Kansas City Fed Launches National Small Business Lending Survey

April 5, 2018

The Federal Reserve Bank of Kansas City has launched a national quarterly Small Business Lending Survey (FR 2028D) that includes quantitative and qualitative data on credit market conditions for bank lending to small businesses across the country. The survey results provide detailed information on commercial banks’ lending activity and terms, and offers a snapshot of small businesses’ access to credit.

The Kansas City Fed’s survey takes the place of the Federal Reserve Board of Governors’ Survey of Terms of Business Lending (FR 2028A), which ended as of May 2017. Starting with this release, which covers the fourth quarter of 2017, the Kansas City Fed will publish results quarterly online.
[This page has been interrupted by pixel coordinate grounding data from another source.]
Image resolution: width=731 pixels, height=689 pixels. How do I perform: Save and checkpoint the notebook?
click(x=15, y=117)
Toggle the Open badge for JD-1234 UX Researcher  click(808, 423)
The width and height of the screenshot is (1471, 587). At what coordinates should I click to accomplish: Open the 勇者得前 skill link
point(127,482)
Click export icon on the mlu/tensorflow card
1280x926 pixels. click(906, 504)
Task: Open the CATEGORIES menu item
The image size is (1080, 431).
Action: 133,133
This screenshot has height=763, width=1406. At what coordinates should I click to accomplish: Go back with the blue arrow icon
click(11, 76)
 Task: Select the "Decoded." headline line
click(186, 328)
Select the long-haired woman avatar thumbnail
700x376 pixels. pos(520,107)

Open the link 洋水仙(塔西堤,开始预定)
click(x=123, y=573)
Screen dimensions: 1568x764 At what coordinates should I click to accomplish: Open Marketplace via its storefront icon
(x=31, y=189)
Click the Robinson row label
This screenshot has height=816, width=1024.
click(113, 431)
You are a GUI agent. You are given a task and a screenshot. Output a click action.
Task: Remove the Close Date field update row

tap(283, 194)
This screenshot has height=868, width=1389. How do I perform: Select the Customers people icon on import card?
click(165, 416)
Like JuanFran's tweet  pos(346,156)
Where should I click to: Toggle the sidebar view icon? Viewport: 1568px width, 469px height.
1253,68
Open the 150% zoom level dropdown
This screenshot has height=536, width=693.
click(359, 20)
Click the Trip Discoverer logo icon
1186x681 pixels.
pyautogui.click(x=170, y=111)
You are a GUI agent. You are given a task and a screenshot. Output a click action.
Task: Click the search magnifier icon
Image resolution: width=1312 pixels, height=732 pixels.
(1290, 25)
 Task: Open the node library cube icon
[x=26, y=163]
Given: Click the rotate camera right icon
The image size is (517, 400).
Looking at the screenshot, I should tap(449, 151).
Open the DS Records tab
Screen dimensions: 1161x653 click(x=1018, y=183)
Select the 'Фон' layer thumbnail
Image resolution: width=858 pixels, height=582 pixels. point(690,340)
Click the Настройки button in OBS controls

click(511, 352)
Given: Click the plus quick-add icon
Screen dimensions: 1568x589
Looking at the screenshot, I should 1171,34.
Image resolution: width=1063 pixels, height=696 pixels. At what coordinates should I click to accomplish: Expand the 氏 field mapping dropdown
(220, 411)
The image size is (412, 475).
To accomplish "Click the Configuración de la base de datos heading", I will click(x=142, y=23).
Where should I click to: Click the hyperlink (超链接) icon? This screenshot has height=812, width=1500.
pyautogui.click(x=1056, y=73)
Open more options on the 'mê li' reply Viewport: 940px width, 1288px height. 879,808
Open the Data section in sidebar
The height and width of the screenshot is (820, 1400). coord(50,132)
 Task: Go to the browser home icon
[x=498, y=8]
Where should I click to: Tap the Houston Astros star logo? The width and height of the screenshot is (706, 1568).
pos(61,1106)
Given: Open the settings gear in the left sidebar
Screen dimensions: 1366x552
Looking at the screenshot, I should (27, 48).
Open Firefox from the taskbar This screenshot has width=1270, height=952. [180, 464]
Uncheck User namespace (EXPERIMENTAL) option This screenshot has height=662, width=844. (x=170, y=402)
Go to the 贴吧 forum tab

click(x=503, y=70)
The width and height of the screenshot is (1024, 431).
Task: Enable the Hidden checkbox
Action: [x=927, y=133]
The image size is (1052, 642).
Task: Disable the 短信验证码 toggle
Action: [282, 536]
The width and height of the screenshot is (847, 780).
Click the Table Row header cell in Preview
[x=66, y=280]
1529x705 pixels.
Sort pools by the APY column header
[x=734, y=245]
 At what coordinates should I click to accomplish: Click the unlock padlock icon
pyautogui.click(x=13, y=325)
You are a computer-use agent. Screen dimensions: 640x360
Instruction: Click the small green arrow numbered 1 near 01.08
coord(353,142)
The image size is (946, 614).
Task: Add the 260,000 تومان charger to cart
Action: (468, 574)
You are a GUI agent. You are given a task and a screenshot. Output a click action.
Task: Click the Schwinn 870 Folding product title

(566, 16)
The voluntary survey of lending institutions will collect information on commercial and industrial (C&I) loans not otherwise available and will track changes from quarter to quarter for loan amounts, interest rates, maturities, and lending terms for term loans and lines of credit with fixed and variable interest rates, and applications received and approved. In addition, the survey collects qualitative information on changes in credit standards, terms and loan demand, as well as reasons for those changes. In the survey, a small business loan is defined as a loan made to a firm with $5 million or less in annual gross revenue. This is an improvement from other small business lending data collections that use loan size to define a small business loan.

Results from the Fourth Quarter 2017 Survey are now available from the Kansas City Fed’s website. As more data becomes available over time and the survey panel grows, staff will be able to report on trends in small business lending and provide regional breakdowns on lending activity.

About the Federal Reserve Bank of Kansas City

As the regional headquarters of the nation’s central bank, the Kansas City Fed and its branch offices in Denver, Oklahoma City and Omaha serve the seven states of the Tenth District: Colorado, Kansas, Nebraska, Oklahoma, Wyoming, northern New Mexico and western Missouri.